Although rapid and sustained weight loss is a classic sign of possible anorexia nervosa, most parents won’t suspect an eating disorder is causing the weight loss since teenage girls are concerned about their appearance. Certain clues parents should be aware of if they worry their daughter may have anorexia nervosa include:

  • Not maintaining a body weight proportionate to their age/height
  • Acting panic-stricken and anxious if their daughter gains just one or two pounds
  • Obsessing over calories and fat content in food
  • Offering to cook meals but eating little to none of the food they cooked
  • Engaging in food “rituals” (moving food around on their plate or cutting large portions into smaller portions so that it seems like they are eating)
  • Consuming water pills and/or laxatives to lose weight rapidly
  • Compulsively exercising several hours a day

As anorexia nervosa disorder continues depleting a teen’s body of essential vitamins, minerals and fluids, physical and mental problems emerge that start interfering with school, social activities, and family relationships. Adolescent girls with anorexia nervosa may complain of dizziness, tachycardia (abnormally fast heartbeat) and wear sweaters during hot weather. Parents may notice their daughter has extremely bad breath even though they brush their teeth.
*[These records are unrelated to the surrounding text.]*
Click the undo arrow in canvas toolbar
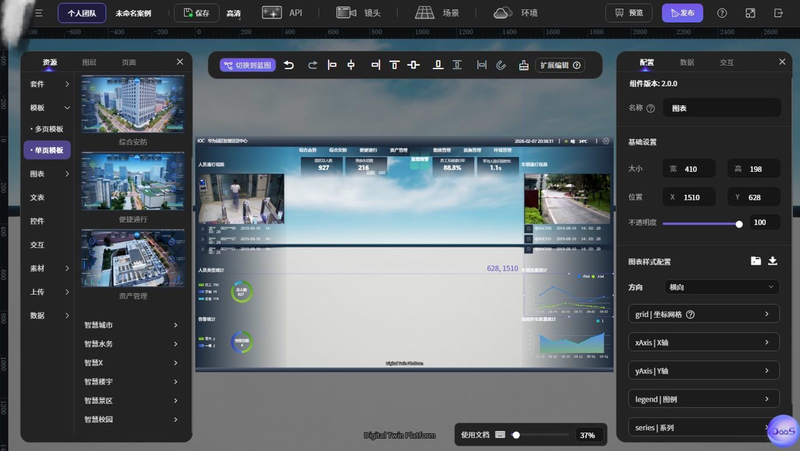The width and height of the screenshot is (800, 451). pos(289,65)
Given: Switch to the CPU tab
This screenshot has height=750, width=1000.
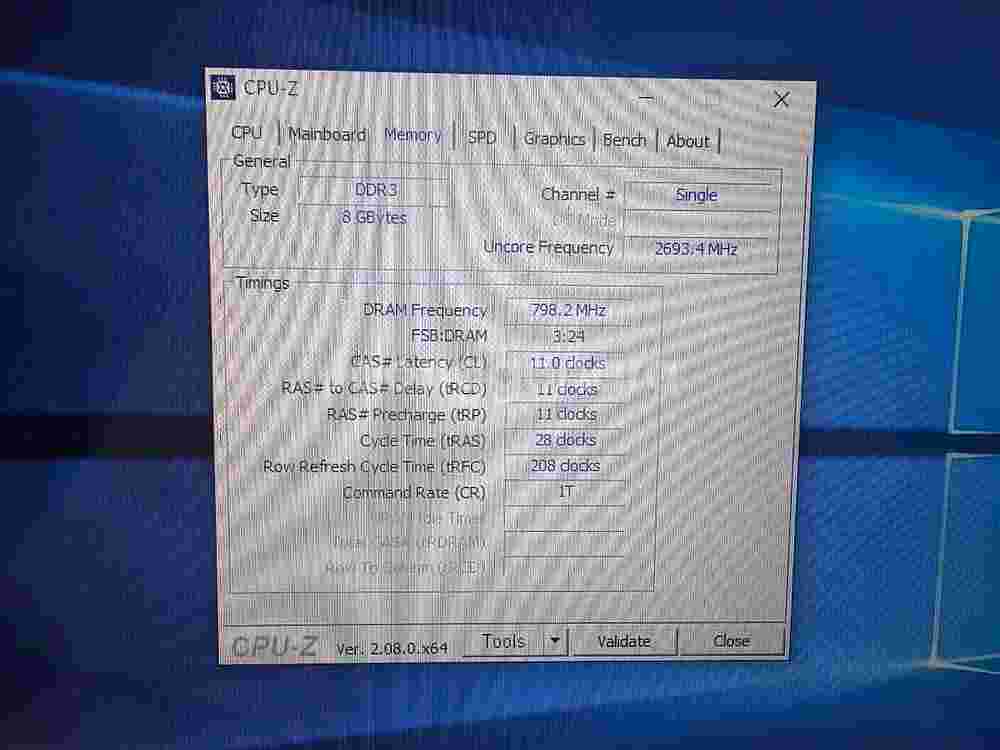Looking at the screenshot, I should click(247, 133).
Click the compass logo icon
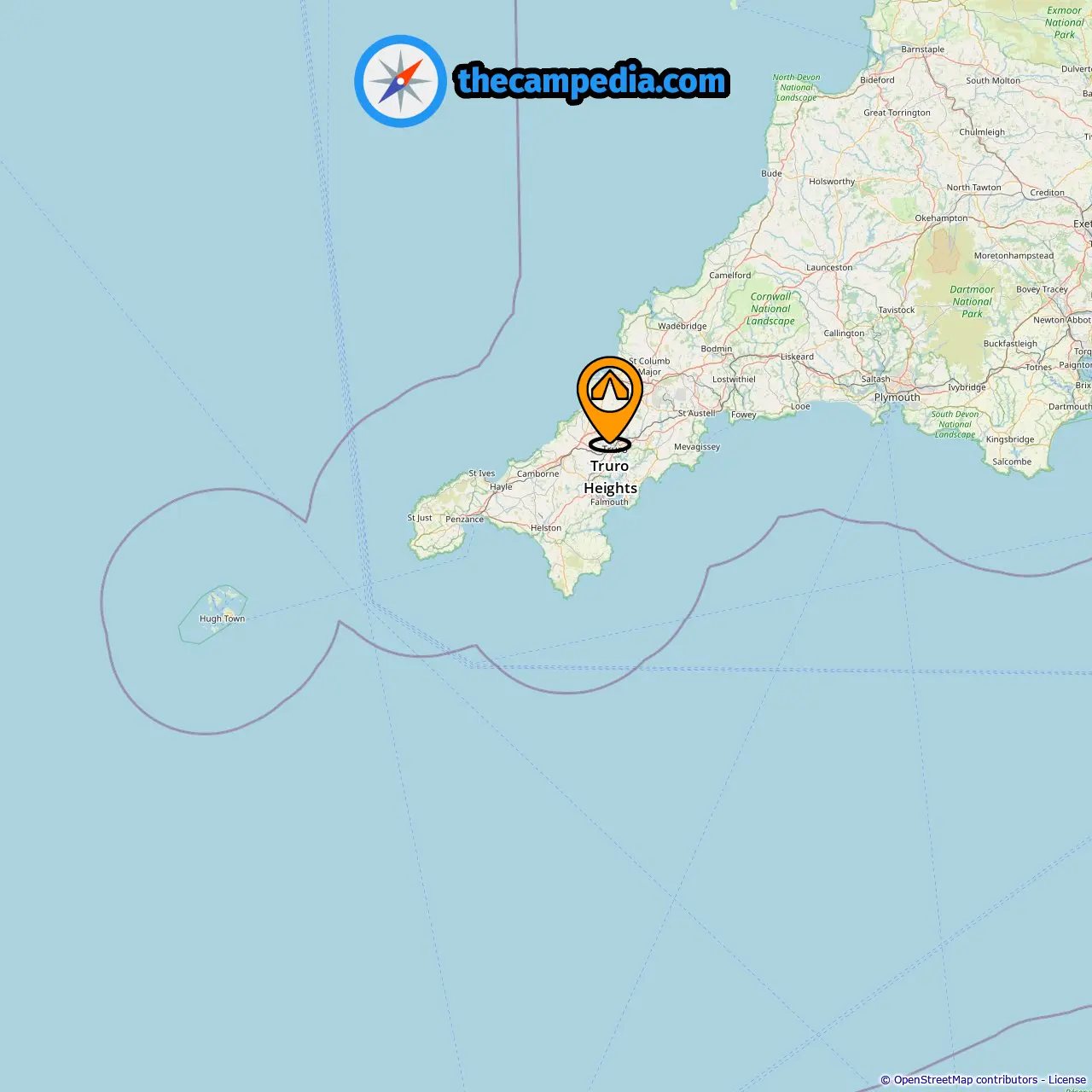Viewport: 1092px width, 1092px height. pos(400,81)
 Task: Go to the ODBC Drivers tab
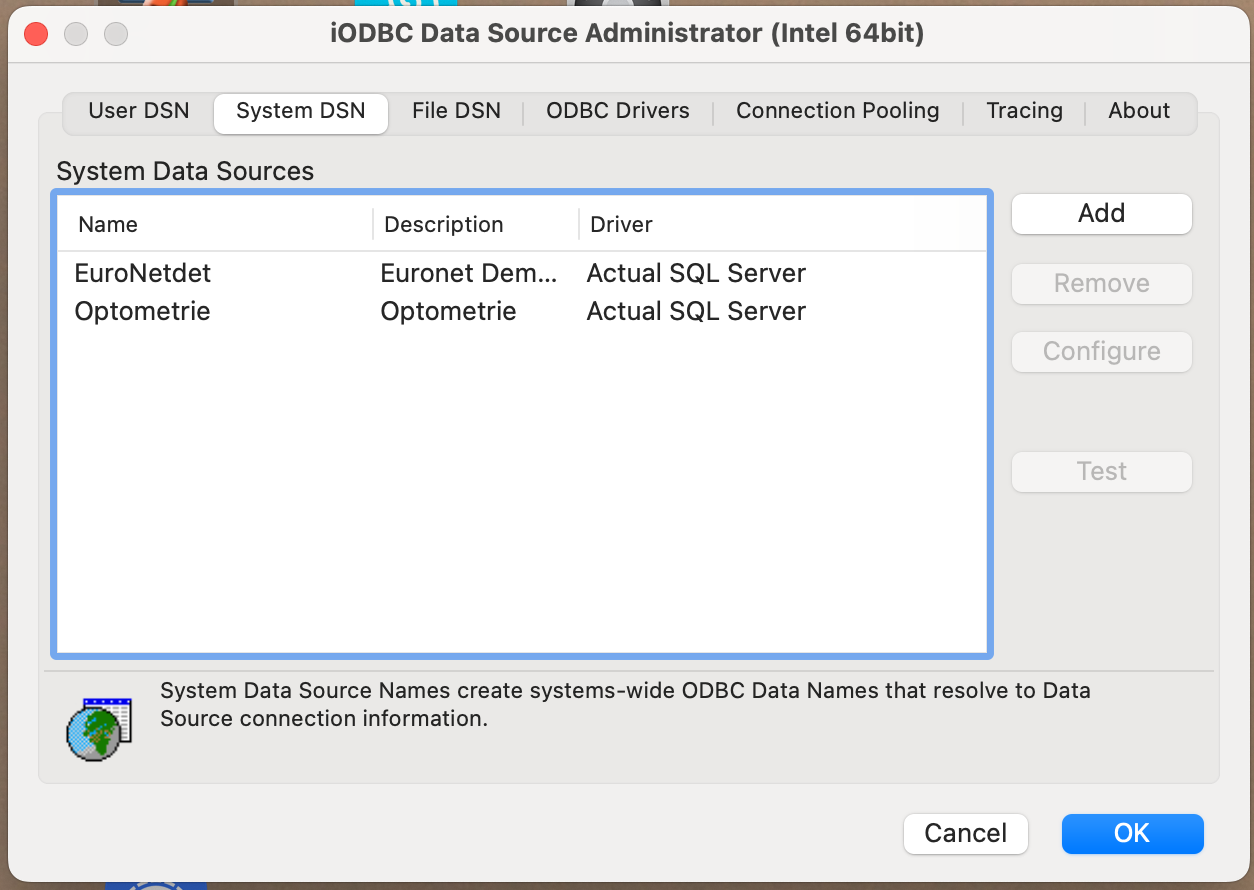[618, 111]
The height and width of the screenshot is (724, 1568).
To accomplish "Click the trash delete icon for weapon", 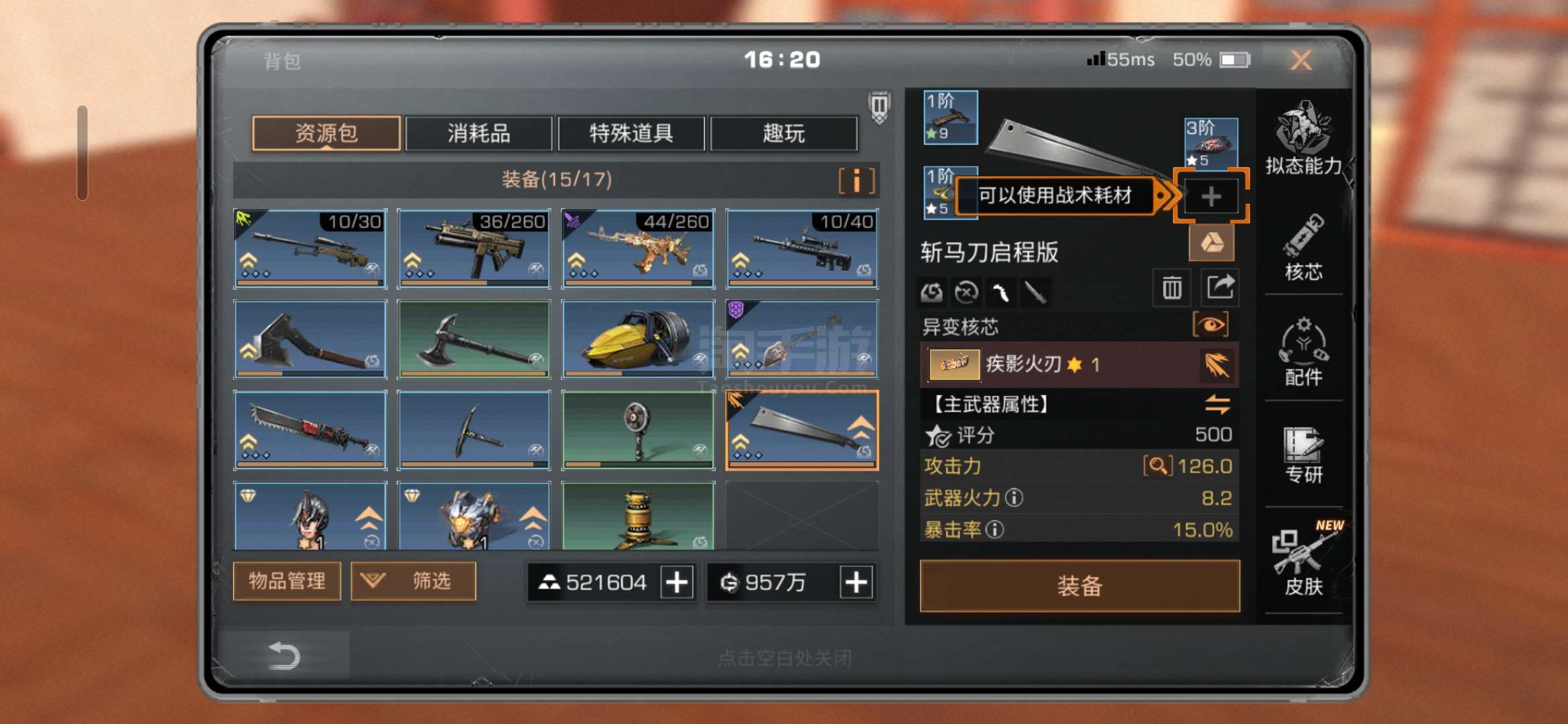I will [1171, 288].
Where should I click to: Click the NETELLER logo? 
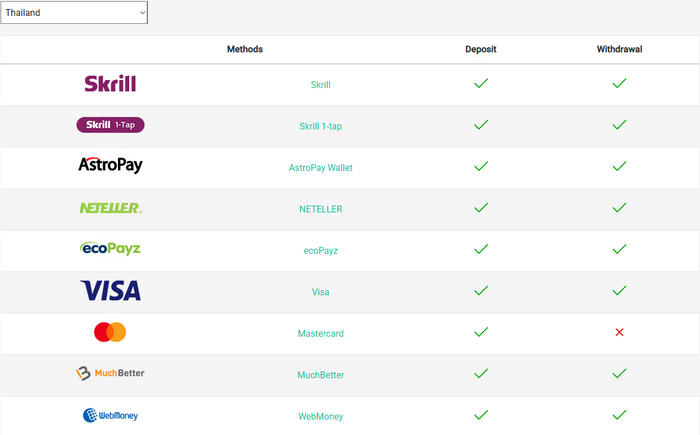[110, 208]
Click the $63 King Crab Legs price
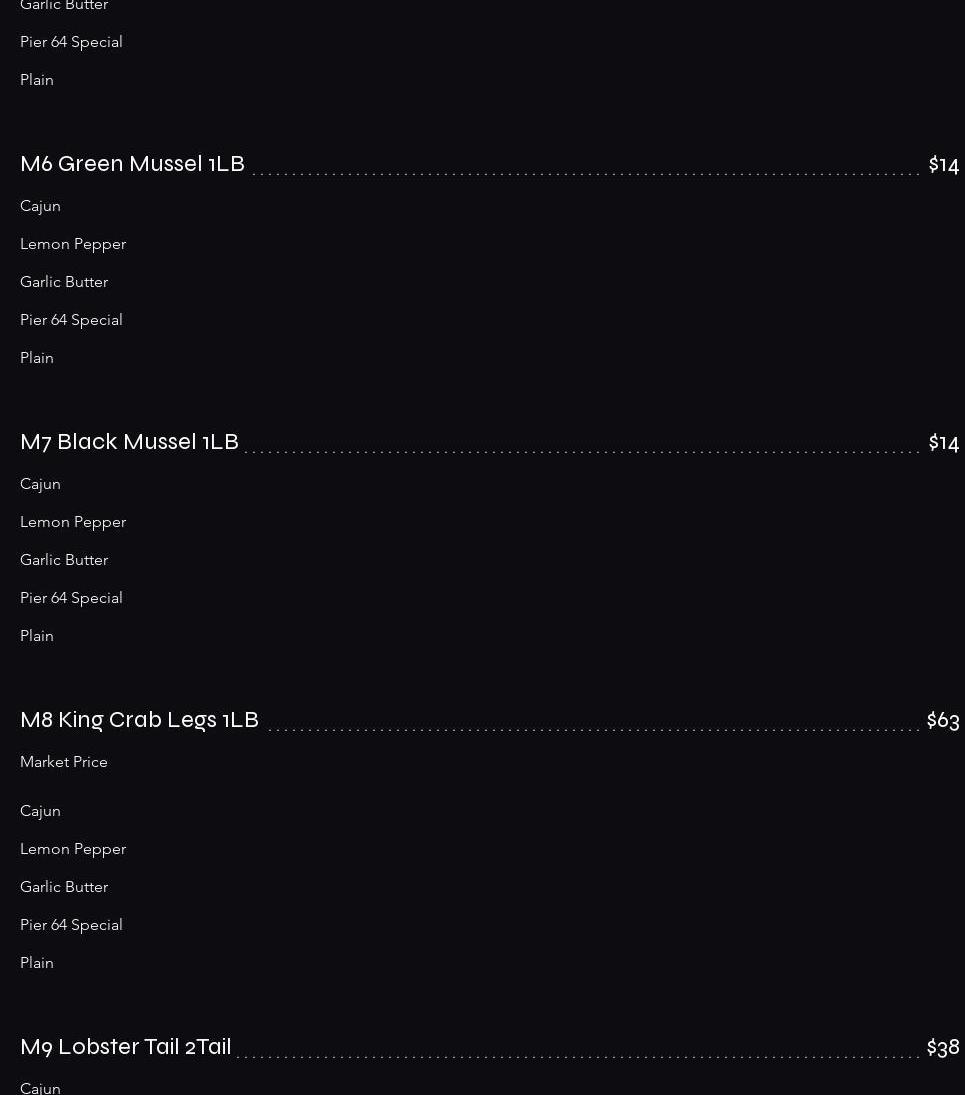This screenshot has width=965, height=1095. tap(942, 721)
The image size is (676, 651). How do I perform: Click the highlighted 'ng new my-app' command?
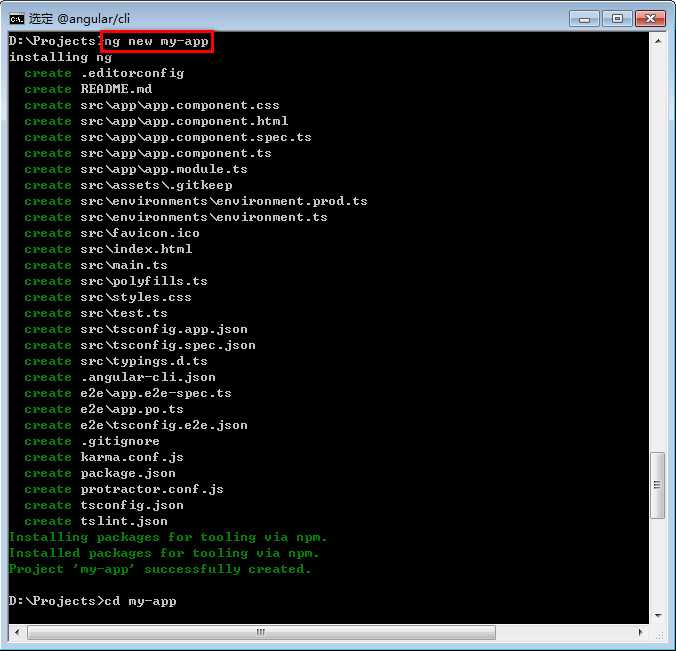pos(157,41)
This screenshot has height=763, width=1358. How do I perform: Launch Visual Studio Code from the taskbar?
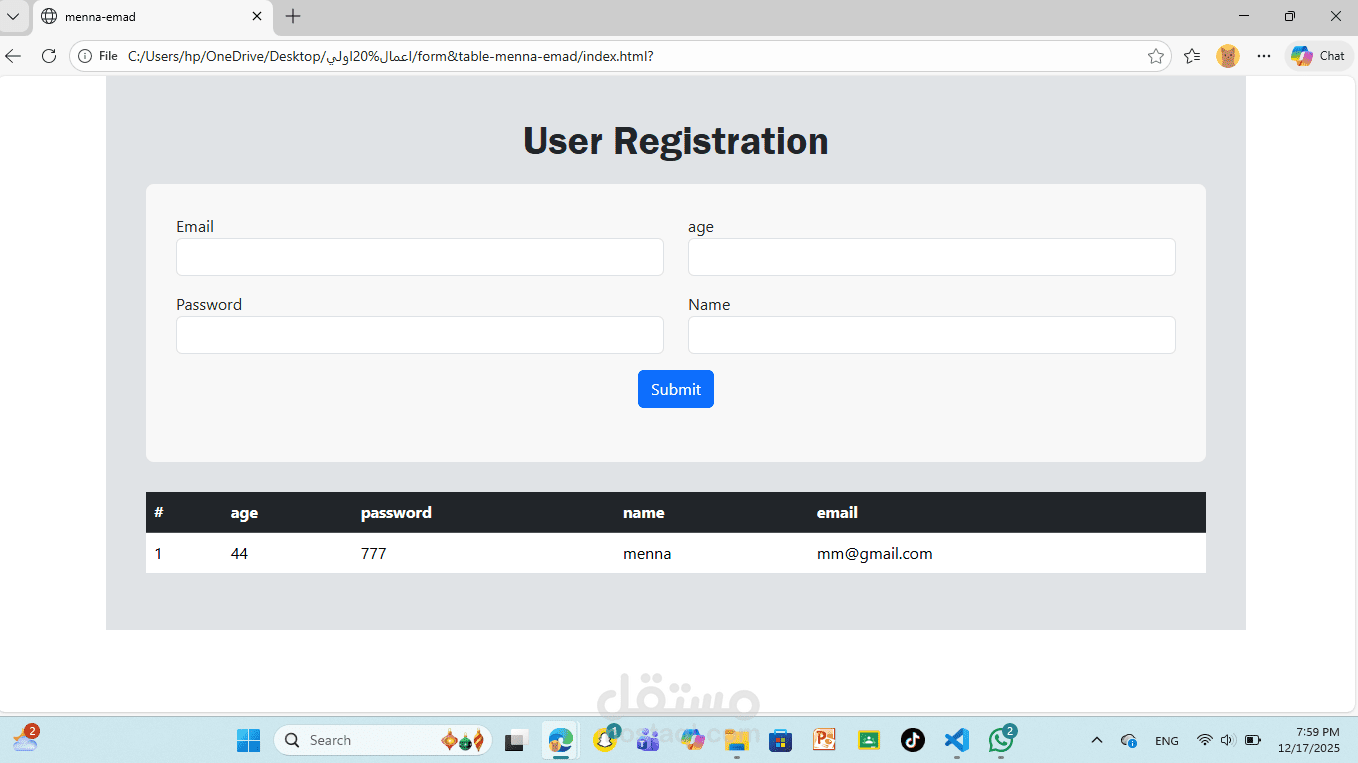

Malnutrition due to an eating disorder deteriorates oral health, causing gum disease, tooth decay, and severe halitosis. Yellowish, dry skin and hair loss/hair thinning affect teens who do not receive anorexia nervosa treatment. Fingernails and toenails are prone to fungal infections. Eventually, as the body starts to literally consume itself, teens with anorexia nervosa could suffer additional health problems that are chronic and irreversible.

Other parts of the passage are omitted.